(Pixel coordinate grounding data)

..............................

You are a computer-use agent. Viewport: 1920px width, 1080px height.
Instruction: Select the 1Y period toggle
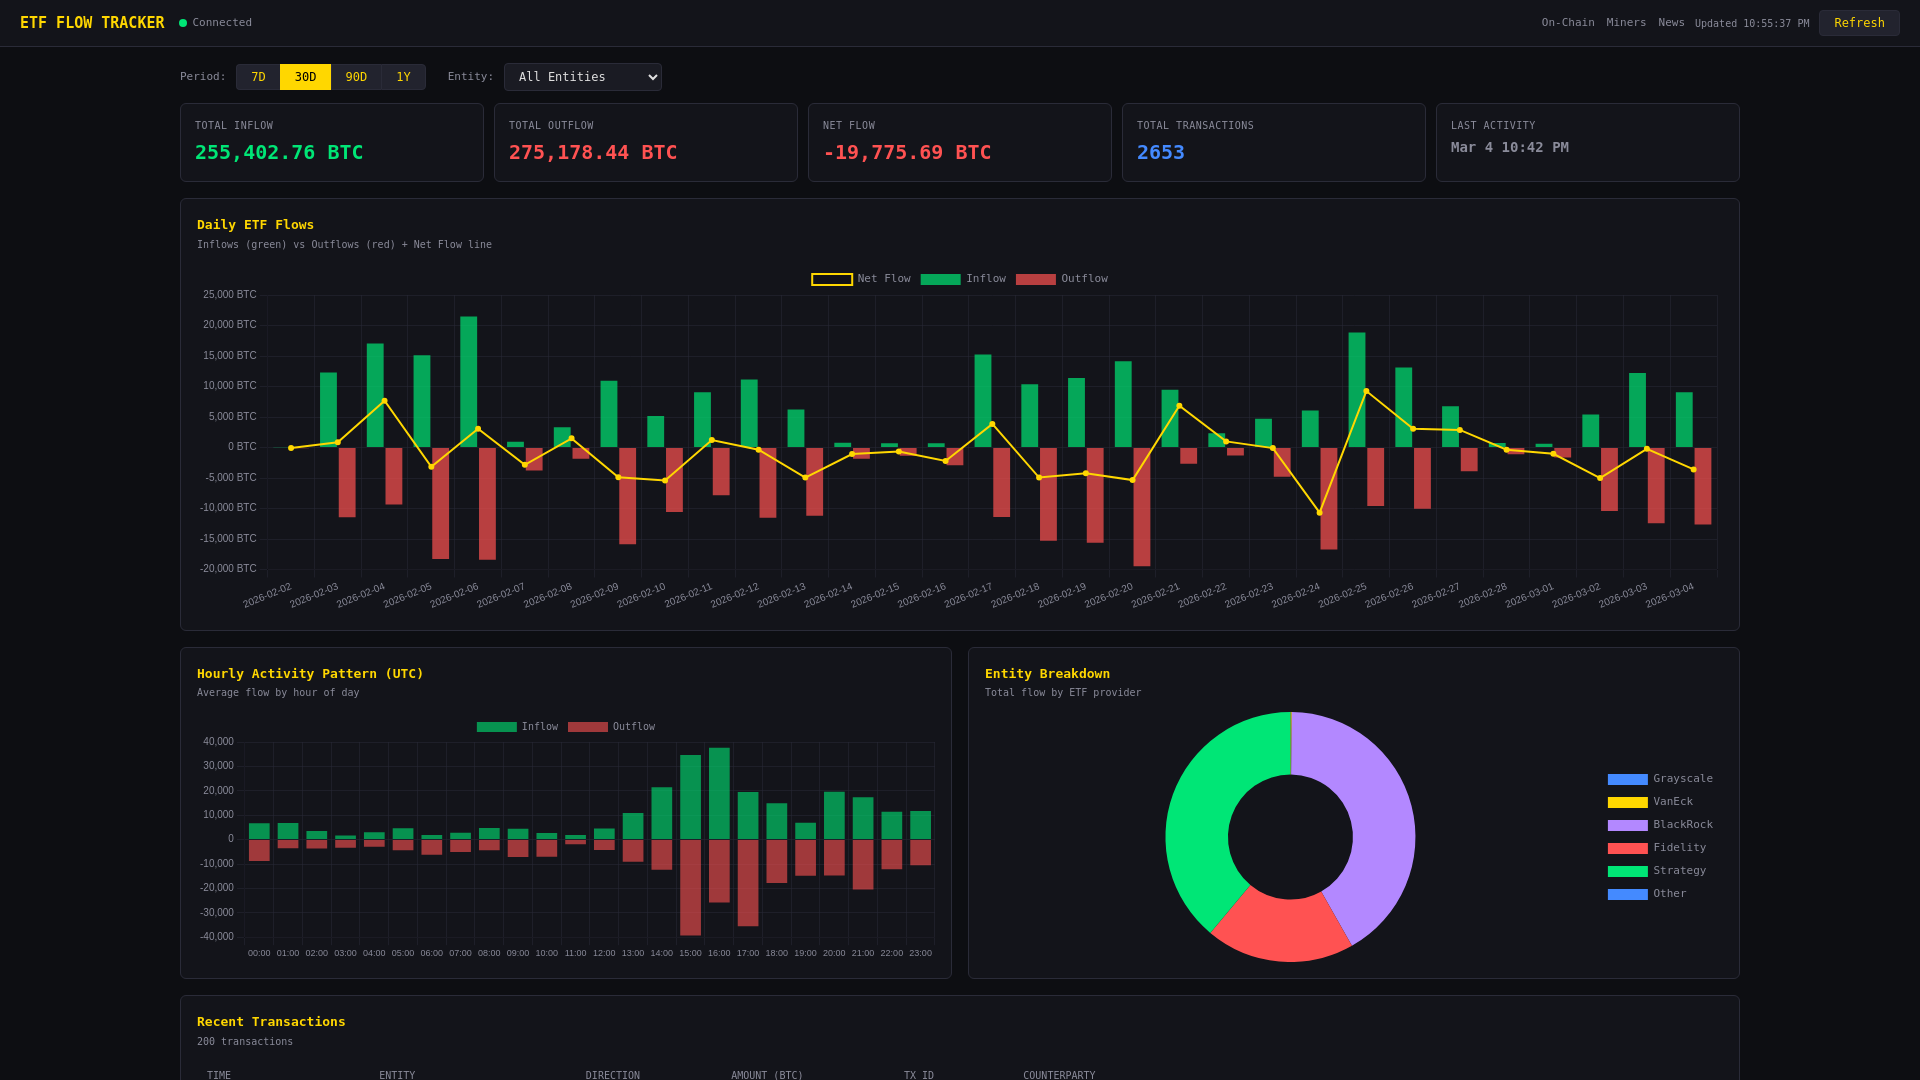pos(404,76)
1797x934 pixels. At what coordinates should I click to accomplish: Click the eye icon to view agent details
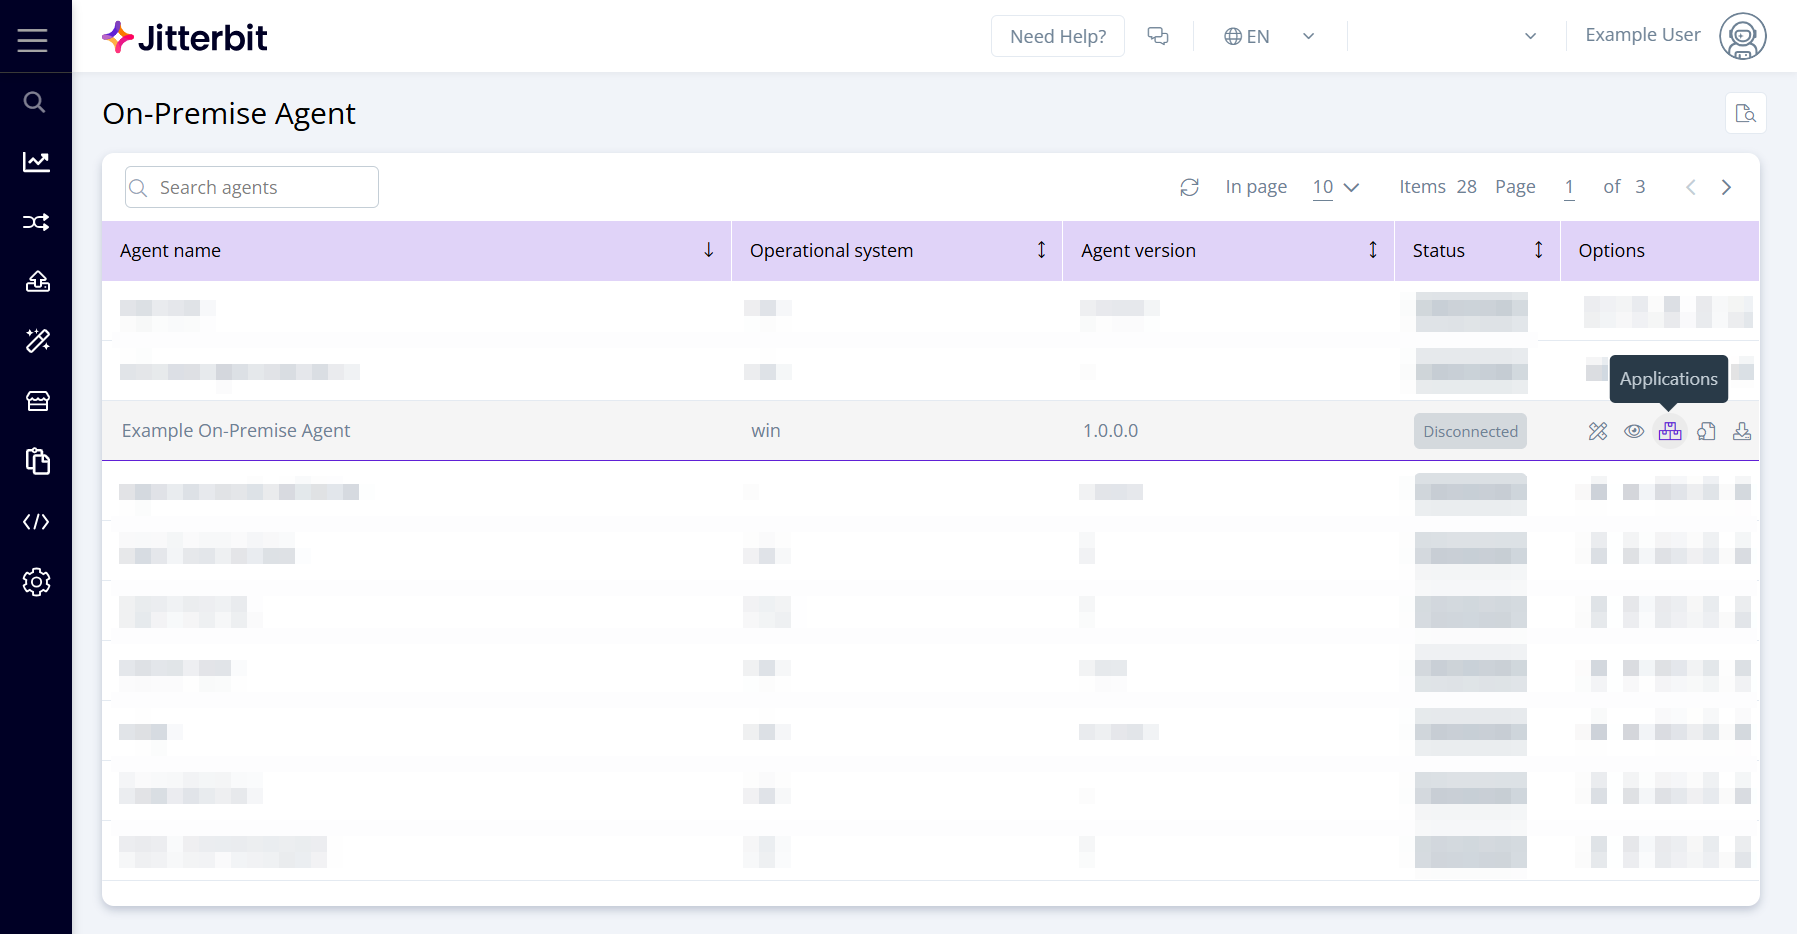click(1635, 431)
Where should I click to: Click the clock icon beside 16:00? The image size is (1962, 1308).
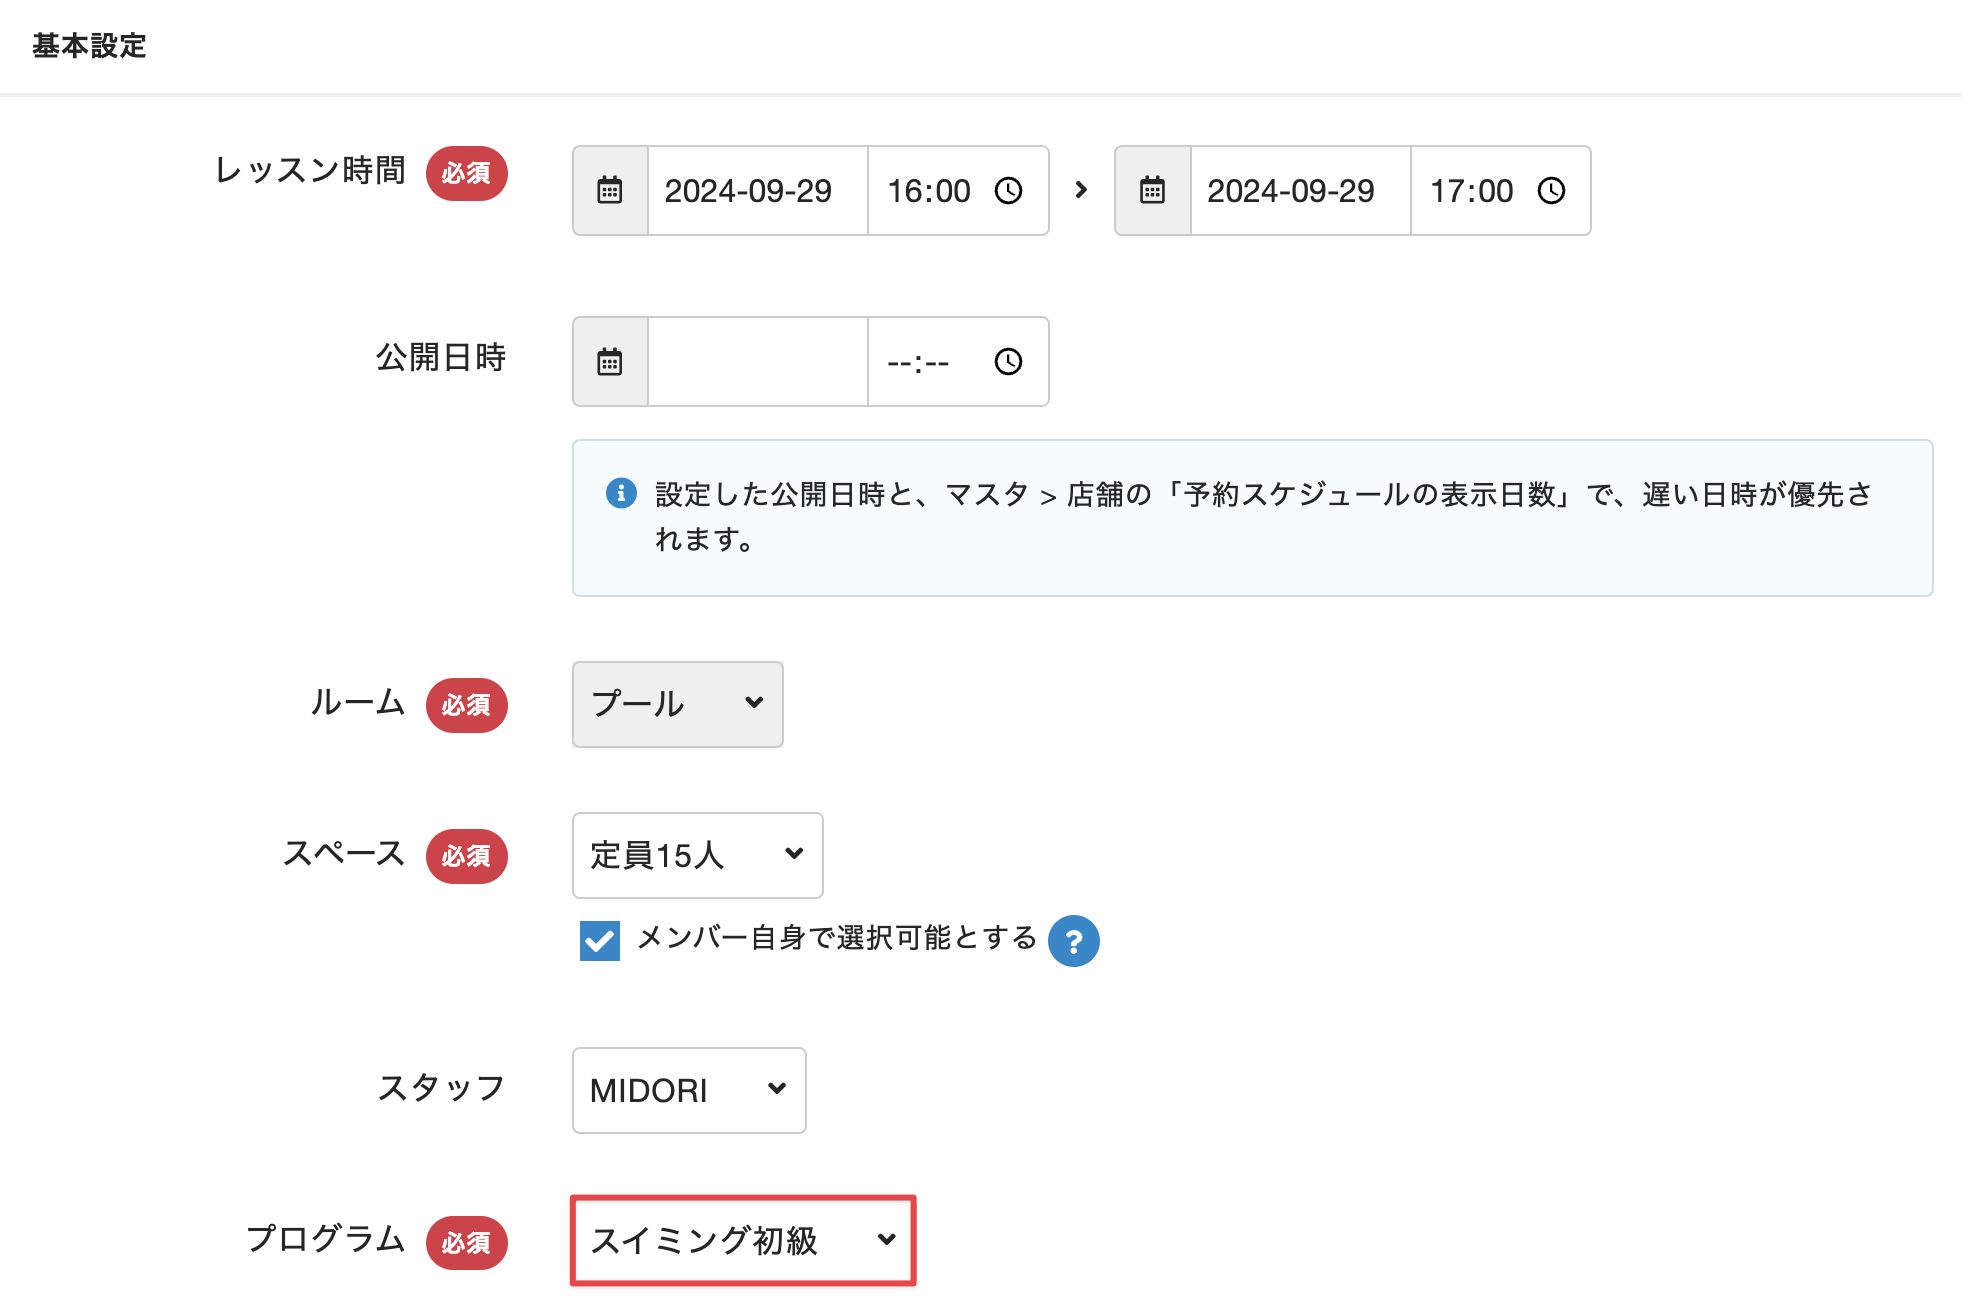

..............................

* **Work order**: Your reply should be the entries copied exactly, with all images omitted.

* **Answer to the exercise**:
You are a computer-use agent. Viewport: 1920px width, 1080px height.
Instruction: Select the 1Y period toggle
pos(404,76)
1797x934 pixels. At what coordinates should I click to accomplish: Click the eye icon to view agent details
click(1635, 431)
Where should I click to: Click the clock icon beside 16:00? The image size is (1962, 1308).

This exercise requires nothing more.